Extracted records
────────────────
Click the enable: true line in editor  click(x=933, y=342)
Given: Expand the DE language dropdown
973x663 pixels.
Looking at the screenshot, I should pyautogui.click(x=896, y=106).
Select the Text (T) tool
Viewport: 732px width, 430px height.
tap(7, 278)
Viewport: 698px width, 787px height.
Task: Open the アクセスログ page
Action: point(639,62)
────────────────
Repeat the listing in its entirety, keeping each line as it is.

Written reply
Click the enable: true line in editor  click(x=933, y=342)
Given: Expand the DE language dropdown
973x663 pixels.
Looking at the screenshot, I should pyautogui.click(x=896, y=106).
Select the Text (T) tool
Viewport: 732px width, 430px height.
tap(7, 278)
Viewport: 698px width, 787px height.
Task: Open the アクセスログ page
Action: point(639,62)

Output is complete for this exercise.